The Ultimate Marketing Machine

 

The Ultimate Marketing Machine

Tools and strategies

 In the past decade, what marketers do to engage customers has changed almost beyond recognition. With the possible exception of information technology, we can’t think of another discipline that has evolved so quickly. Tools and strategies that were cutting-edge just a few years ago are fast becoming obsolete, and new approaches are appearing every day.

Yet in most companies the organizational structure of the marketing function hasn’t changed since the practice of brand management emerged, more than 40 years ago. Hidebound hierarchies from another era are still commonplace.

Marketers understand that their organizations need an overhaul, and many chief marketing officers are tearing up their org charts. But in our research and our work with hundreds of global marketing organizations, we’ve found that those CMOs are struggling with how to draw the new chart. What does the ideal structure look like? Our answer is that this is the wrong question. A simple blueprint does not exist.

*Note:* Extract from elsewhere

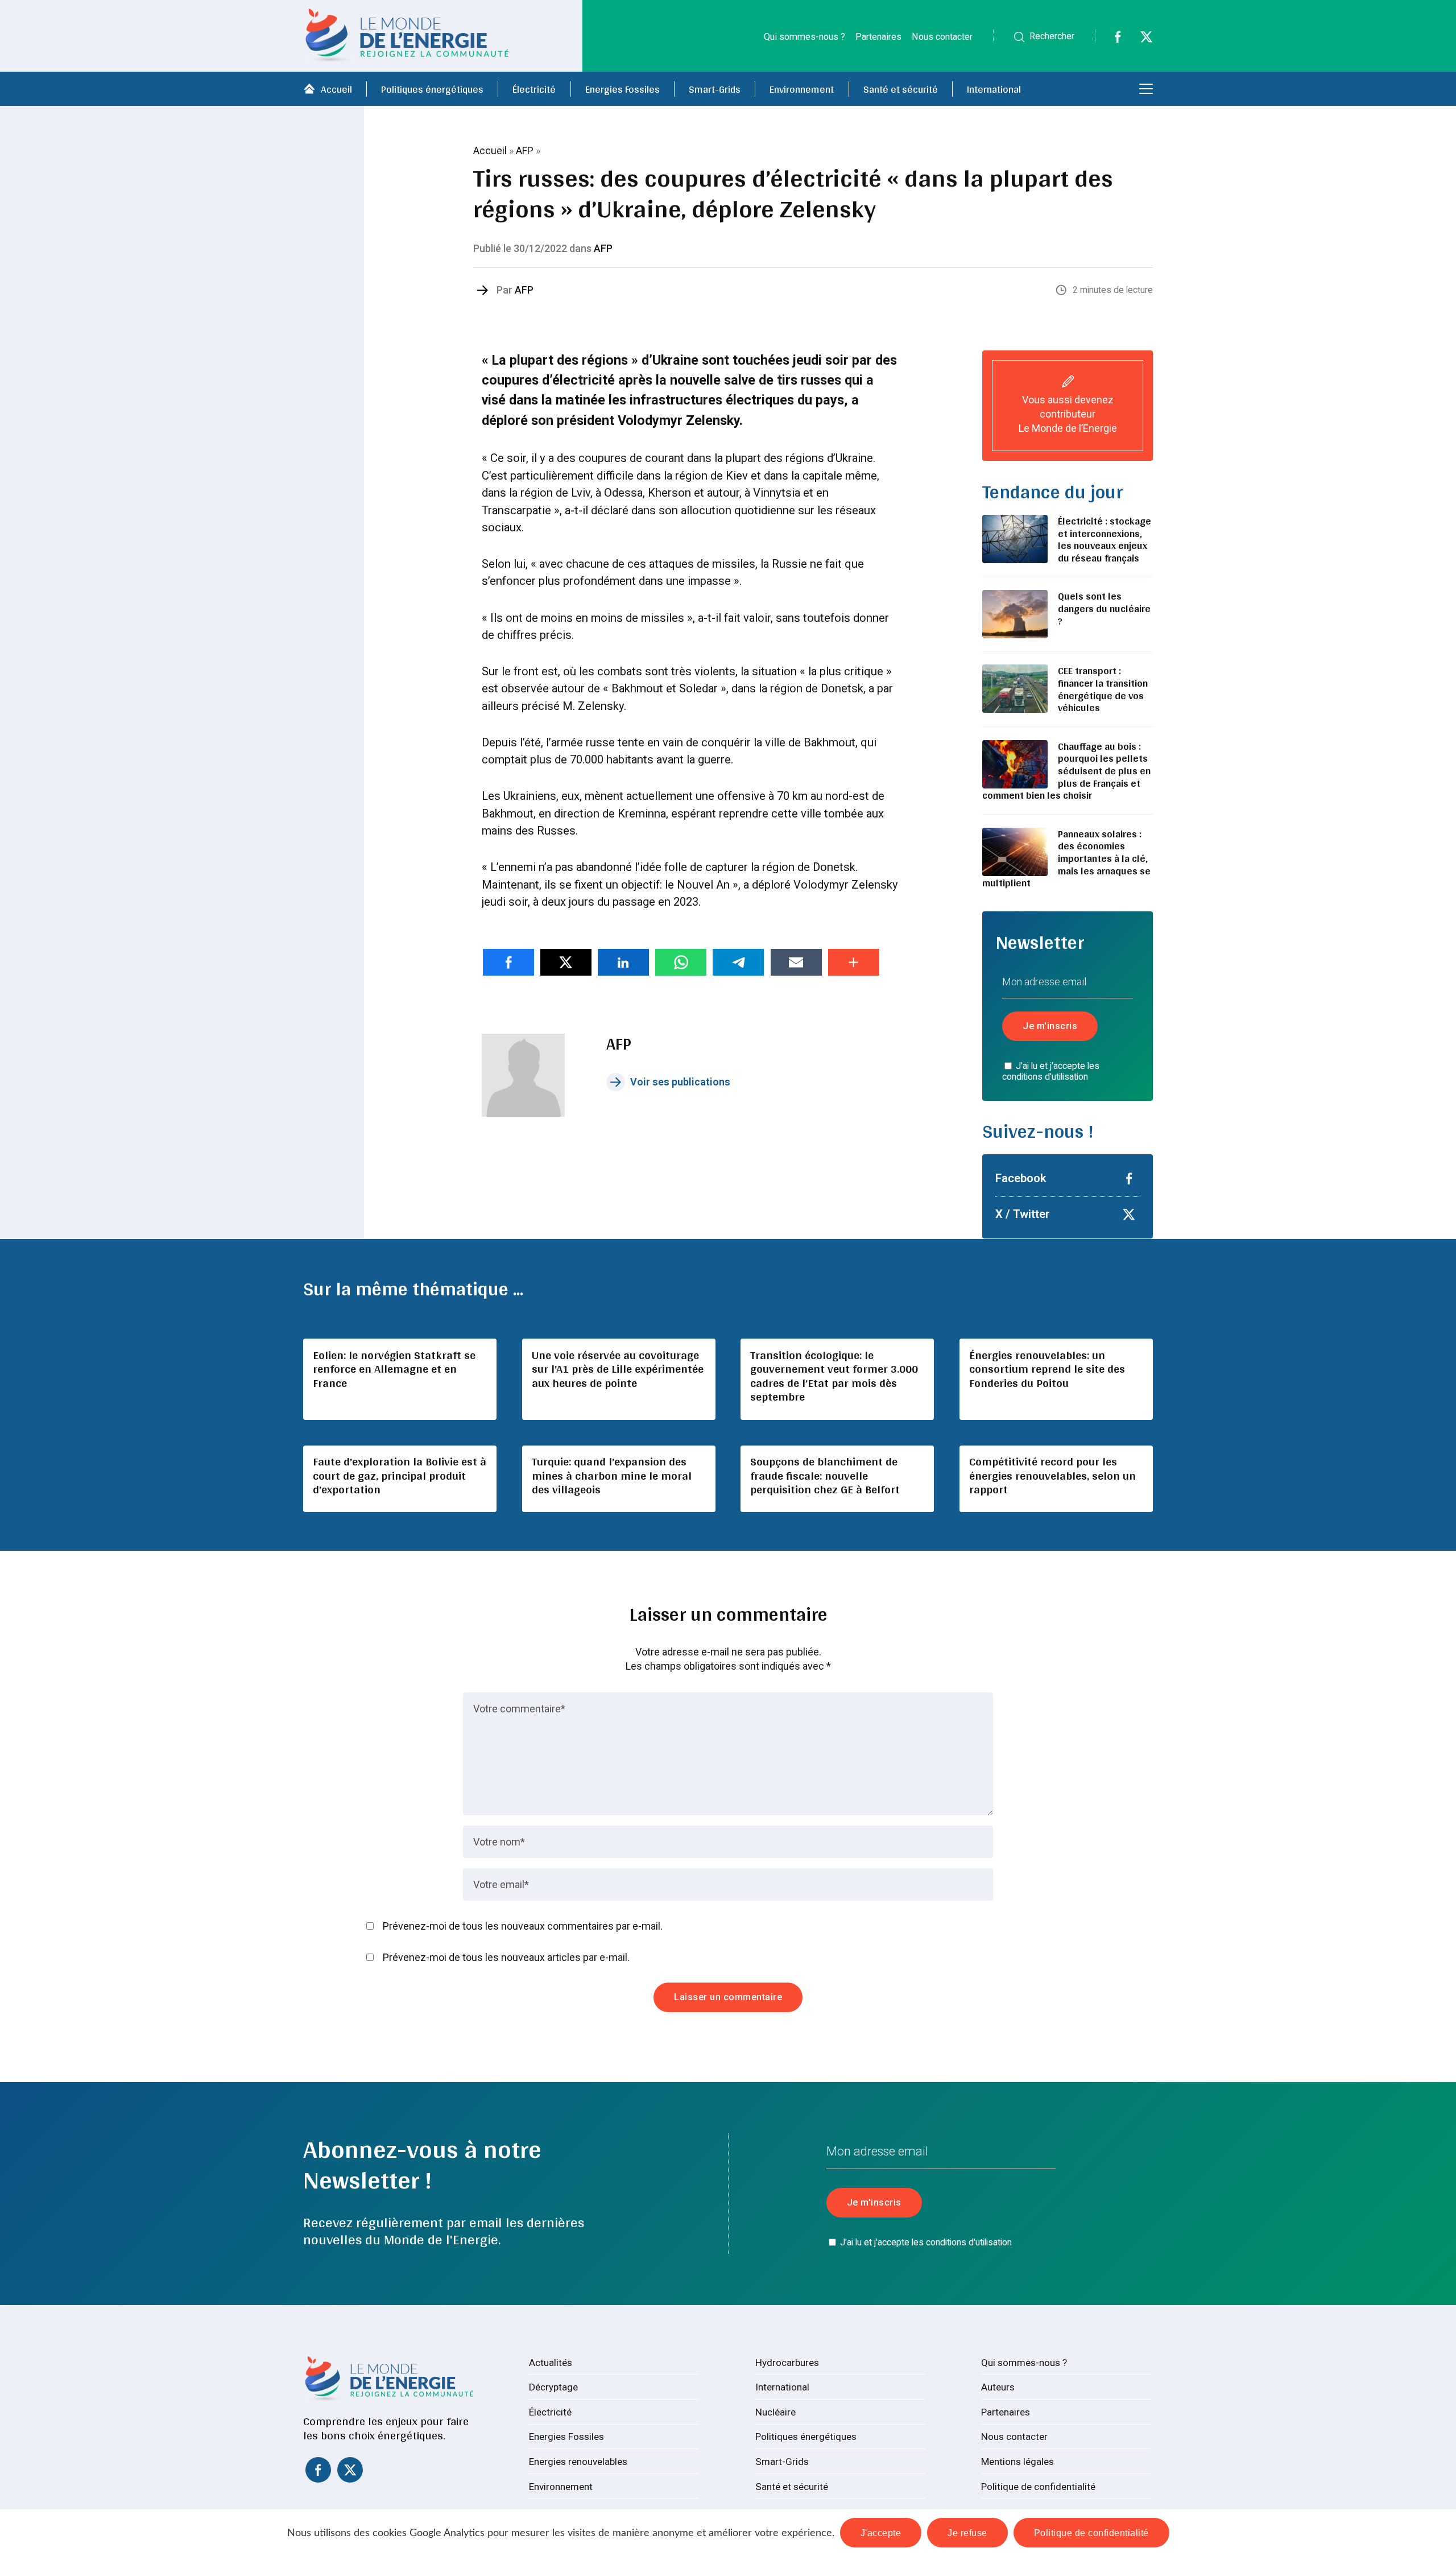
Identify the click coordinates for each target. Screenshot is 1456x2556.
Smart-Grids (715, 89)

Marketing leaders instead must ask, “What values and goals guide our brand strategy, what capabilities drive marketing excellence, and what structures and ways of working will support them?” Structure must follow strategy—not the other way around.

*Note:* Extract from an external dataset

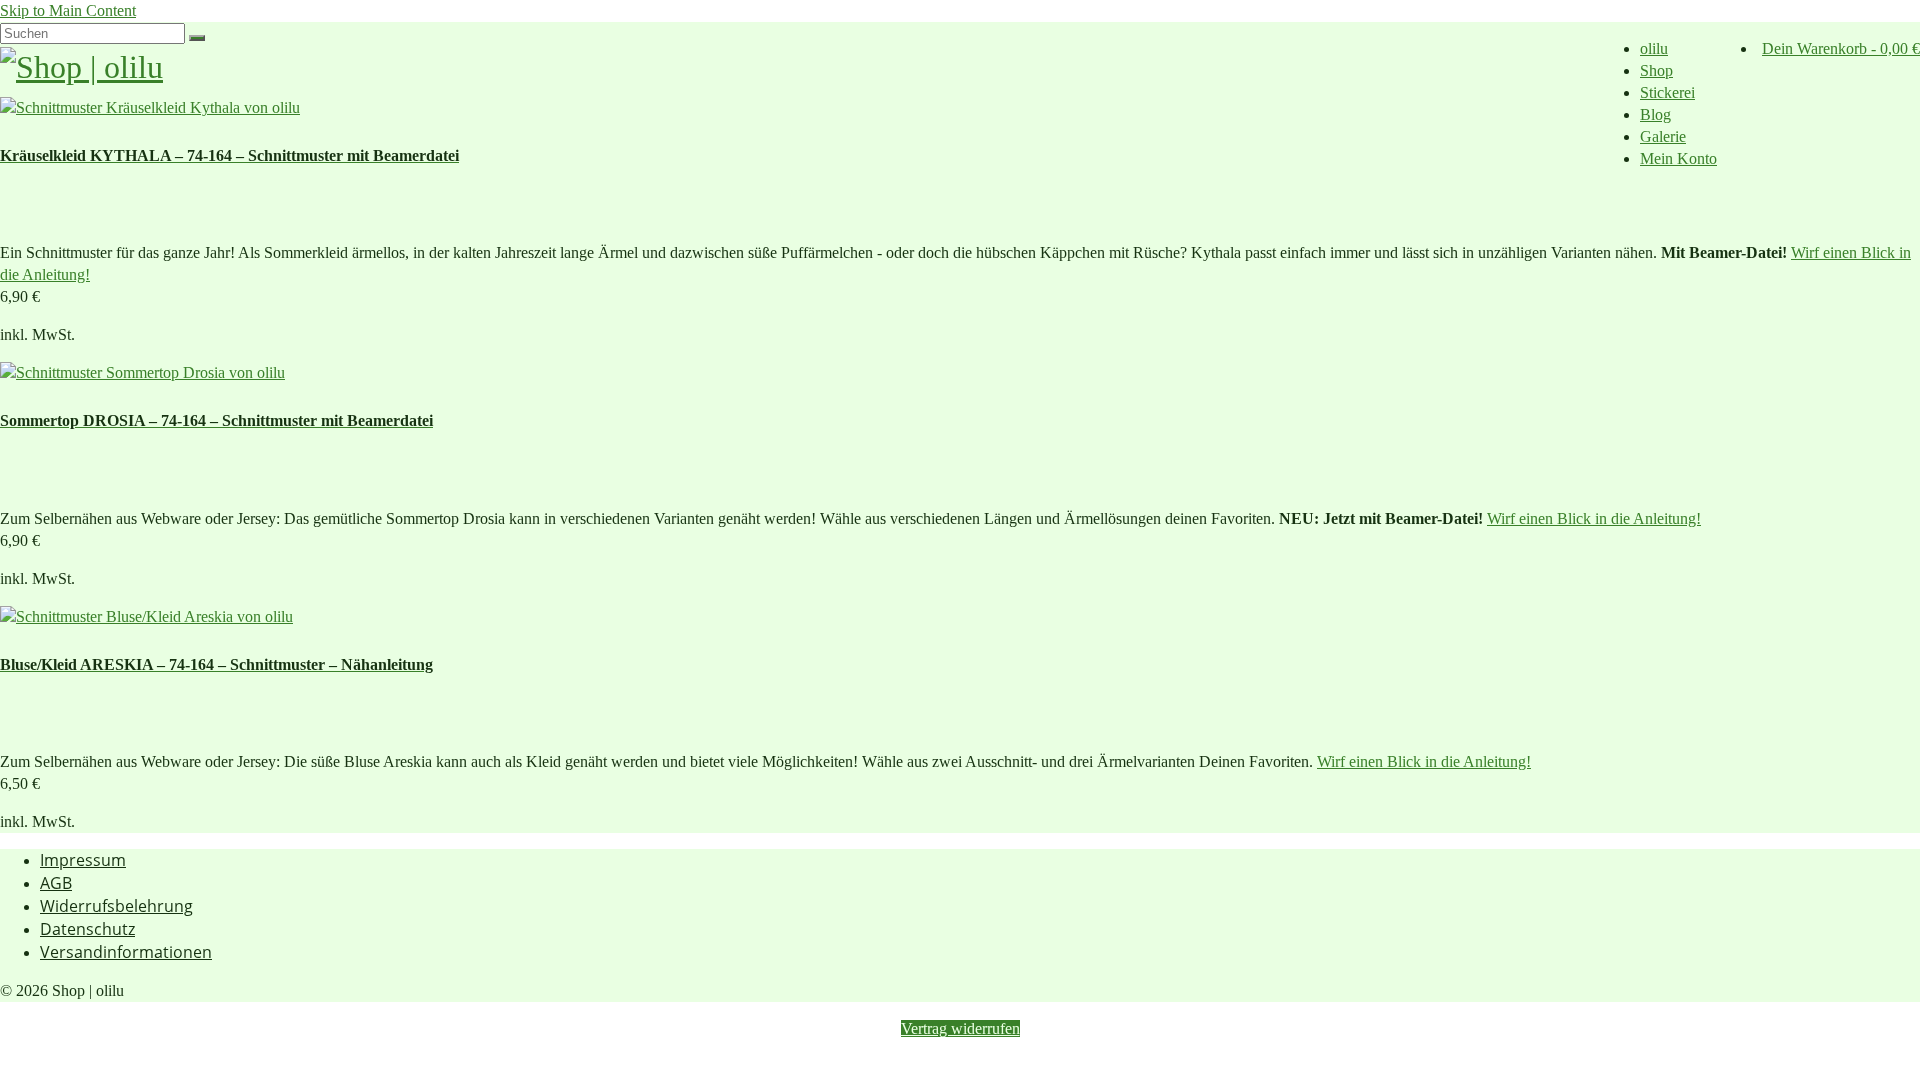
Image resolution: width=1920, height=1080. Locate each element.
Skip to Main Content (68, 10)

To understand what separates the strategies and structures of superior marketing organizations from the rest, EffectiveBrands (now Millward Brown Vermeer)—in partnership with the Association of National Advertisers, the World Federation of Advertisers, Spencer Stuart, Forbes, MetrixLab, and Adobe—initiated Marketing2020, which to our knowledge is the most comprehensive marketing leadership study ever undertaken. To date, the study has included in-depth qualitative interviews with more than 350 CEOs, CMOs, and agency heads, and over a dozen CMO roundtables in cities worldwide. We also conducted online quantitative surveys of 10,000-plus marketers from 92 countries. The surveys encompassed more than 80 questions focusing on marketers’ data analytics capabilities, brand strategy, cross-functional and global interactions, and employee training.

We divided the survey respondents into two groups, overperformers, and underperformers, on the basis of their companies’ three-year revenue growth relative to their competitors’. We then compared those two groups’ strategies, structures, and capabilities. Some of what we found should come as no surprise: Companies that are sophisticated in their use of data grow faster, for instance. Nevertheless, the research shed new light on the constellation of brand attributes required for superior marketing performance and on the nature of the organizations that achieve it. It’s clear that “marketing” is no longer a discrete entity (and woe to the company whose marketing is still siloed) but now extends throughout the firm, tapping virtually every function. And while the titles, roles, and responsibilities of marketing leaders vary widely among companies and industries, the challenges they face—and what they must do to succeed—are deeply similar.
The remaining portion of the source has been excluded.